═══ Excerpted text ═══

UTF conversions in C++ 11

Posted by Jan Kleszczyński on February 28, 2017

Converting strings on Windows

Text is almost always an important part of a game. To achieve better recognition and reach audience as big as posible we translate content to many languages, some of them (including mine) have more glyphs than English so we need a way to encode those, and ASCII isn’t a good option. But there are many Unicode standards which are widly used and the most common seems to be UTF-8.

In Windows API uses either Multibyte Character Set (which is not a UTF-8) or UTF-16 to represent localized strings. To use UTF-8 one needs to convert MBCS string to UTF-16 using system function MultiByteToWideChar and use it with wide character functions (e.g. MessageBoxW instead of MessageBoxA). And calling it is very “C”:

LPCSTR c_buff = u8"utf-8 text \u0105\u0107\u0119\u015B";  // use of u8 literal to force utf8 encoding 
int buff_len = lstrlen(c_buff);

int size = MultiByteToWideChar(                           // how many wide chars we need
  CP_UTF8, 0, c_buff, buff_len, NULL, 0
);

size += 1;                                                // add one
buff_len += 1;                                            // for null char

LPWSTR w_buff = (LPWSTR)malloc(sizeof(WCHAR) * (size));   // allocate wide char buffer
ZeroMemory(w_buff, size);

MultiByteToWideChar(                                      // convert UTF-8 to UTF-16
  CP_UTF8, 0, c_buff, buff_len, w_buff, size
);

MessageBoxW(NULL, (LPCWSTR)w_buff, NULL, 0);              // use it
free(w_buff);

Message in the box should be “utf-8 text ąćęś”. Ok, so it is a lot of work to convert strings, at least enought to create a single header lib like one by Randy Gaul. But there is another way to do it and it’s in the C++11 standard!

C++ Localization library

Localization library is being used for many things, you can find it here, but since C++11 two important templates have beed added: std::wstring_convert and std::codecvt_utf8_utf16. Class wstring_convert has methods to_bytes, returning std::string and from_bytes which return type depends on wstring_convert’s second template parameter. As a first parameter one needs to pass a conversion facet type defining how to perform a conversion. And that is where std::codecvt_utf8_utf16 goes.

To use standard’s conversion two headers are needed. First one is <locale> for converter class* and the second is <codecvt> for conversion facet.

* However, on MS Visual Studio 2015 it works without including <locale>.

Below is a simple implementation of helper functions which I now use for string encoding conversions.

#include <locale>
#include <codecvt>

namespace utf_converter
{       
    using converter = std::wstring_convert<std::codecvt_utf8_utf16<wchar_t>, wchar_t>;

    std::string utf16_to_utf8(std::wstring utf16_string)
    {
        return converter{}.to_bytes(utf16_string);
    }

    std::wstring utf8_to_utf16(std::string utf8_string)
    {
        return converter{}.from_bytes(utf8_string);
    }
}

═══ Information provided ═══

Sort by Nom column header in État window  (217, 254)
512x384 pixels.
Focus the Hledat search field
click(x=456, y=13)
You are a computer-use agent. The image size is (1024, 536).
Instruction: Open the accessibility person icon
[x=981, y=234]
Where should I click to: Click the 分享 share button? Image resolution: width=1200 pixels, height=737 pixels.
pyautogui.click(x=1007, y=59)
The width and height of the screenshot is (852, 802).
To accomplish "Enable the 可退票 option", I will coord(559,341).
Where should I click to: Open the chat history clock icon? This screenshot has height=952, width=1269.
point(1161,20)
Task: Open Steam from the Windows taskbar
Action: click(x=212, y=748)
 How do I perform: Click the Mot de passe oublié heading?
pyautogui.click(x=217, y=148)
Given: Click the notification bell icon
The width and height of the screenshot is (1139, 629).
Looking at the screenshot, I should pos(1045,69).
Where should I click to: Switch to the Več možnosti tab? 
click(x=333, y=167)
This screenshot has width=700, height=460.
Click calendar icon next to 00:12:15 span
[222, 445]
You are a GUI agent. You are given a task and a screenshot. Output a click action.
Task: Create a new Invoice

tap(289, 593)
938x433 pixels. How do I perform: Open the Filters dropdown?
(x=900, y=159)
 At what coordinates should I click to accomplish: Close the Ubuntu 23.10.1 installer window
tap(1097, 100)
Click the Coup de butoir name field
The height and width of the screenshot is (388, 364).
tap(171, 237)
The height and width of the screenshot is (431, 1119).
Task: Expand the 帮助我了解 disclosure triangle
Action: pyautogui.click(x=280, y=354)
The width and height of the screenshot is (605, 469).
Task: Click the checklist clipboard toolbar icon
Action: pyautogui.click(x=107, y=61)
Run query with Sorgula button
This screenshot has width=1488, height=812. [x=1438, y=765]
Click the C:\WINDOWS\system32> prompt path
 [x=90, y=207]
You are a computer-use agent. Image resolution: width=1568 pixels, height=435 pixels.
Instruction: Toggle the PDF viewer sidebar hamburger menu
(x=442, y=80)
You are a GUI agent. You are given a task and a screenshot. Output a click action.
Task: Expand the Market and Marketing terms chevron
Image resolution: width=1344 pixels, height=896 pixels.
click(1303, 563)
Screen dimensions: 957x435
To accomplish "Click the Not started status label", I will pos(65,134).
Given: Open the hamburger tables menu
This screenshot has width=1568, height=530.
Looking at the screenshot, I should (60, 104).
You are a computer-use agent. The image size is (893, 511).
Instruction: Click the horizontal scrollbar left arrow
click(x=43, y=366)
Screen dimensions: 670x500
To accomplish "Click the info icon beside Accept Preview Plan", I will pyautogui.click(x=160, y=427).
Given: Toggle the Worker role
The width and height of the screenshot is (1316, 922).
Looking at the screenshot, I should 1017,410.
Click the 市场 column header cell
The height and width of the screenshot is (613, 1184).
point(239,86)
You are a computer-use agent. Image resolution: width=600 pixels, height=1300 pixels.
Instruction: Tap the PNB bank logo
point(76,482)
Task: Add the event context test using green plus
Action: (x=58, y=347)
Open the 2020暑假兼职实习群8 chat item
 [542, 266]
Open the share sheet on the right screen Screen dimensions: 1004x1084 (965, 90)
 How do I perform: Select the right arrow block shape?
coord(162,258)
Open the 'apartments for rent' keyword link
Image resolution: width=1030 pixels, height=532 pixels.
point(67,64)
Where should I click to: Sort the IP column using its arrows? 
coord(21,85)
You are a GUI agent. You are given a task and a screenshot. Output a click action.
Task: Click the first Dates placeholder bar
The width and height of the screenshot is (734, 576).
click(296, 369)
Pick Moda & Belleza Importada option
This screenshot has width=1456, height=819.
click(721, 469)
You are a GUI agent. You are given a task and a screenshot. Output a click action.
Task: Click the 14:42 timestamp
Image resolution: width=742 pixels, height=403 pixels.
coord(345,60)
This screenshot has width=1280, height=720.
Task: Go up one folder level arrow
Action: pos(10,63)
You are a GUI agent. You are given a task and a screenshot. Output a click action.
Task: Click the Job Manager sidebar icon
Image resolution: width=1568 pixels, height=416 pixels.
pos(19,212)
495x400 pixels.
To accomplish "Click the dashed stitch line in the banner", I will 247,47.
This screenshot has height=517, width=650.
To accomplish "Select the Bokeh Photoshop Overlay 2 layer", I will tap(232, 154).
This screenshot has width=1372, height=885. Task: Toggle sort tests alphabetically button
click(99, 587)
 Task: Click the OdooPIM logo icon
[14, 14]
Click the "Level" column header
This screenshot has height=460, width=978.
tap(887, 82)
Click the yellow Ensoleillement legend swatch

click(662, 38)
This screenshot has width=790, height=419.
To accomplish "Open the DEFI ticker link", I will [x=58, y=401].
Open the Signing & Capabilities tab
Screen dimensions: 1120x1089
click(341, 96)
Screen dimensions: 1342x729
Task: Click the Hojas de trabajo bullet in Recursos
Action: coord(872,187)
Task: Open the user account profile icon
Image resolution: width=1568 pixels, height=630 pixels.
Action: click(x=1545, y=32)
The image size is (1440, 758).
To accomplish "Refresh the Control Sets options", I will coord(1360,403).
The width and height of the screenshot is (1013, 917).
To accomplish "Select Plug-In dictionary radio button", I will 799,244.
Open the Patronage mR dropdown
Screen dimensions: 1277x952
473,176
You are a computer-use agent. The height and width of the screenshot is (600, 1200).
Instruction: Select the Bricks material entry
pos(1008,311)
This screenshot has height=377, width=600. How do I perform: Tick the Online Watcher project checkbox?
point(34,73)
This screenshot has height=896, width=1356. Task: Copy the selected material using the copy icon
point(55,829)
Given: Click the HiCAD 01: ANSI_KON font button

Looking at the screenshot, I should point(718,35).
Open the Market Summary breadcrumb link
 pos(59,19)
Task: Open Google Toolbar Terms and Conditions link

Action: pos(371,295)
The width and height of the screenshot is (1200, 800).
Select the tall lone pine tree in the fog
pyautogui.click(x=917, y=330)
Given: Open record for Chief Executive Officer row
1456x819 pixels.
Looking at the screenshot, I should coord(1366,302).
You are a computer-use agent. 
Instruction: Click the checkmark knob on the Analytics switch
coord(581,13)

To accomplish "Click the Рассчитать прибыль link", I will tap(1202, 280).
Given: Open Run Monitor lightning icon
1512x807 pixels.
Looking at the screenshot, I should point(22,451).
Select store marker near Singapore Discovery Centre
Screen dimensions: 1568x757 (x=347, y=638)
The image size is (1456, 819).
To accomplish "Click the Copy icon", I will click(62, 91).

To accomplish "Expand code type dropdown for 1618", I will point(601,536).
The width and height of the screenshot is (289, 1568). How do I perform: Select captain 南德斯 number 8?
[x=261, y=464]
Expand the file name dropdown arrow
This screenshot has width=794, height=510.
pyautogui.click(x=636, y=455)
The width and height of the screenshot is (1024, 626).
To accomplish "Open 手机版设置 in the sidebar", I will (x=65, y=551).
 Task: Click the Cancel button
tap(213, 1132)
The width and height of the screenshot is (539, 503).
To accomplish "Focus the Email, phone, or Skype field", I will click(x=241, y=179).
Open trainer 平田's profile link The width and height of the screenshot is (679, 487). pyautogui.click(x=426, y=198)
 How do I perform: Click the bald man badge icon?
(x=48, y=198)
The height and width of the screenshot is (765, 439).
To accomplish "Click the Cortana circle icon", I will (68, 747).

═══

What is needed:
Which two headers does the post on UTF conversions in C++11 say are needed to use the standard's conversion?

Response to this task:
<locale> and <codecvt>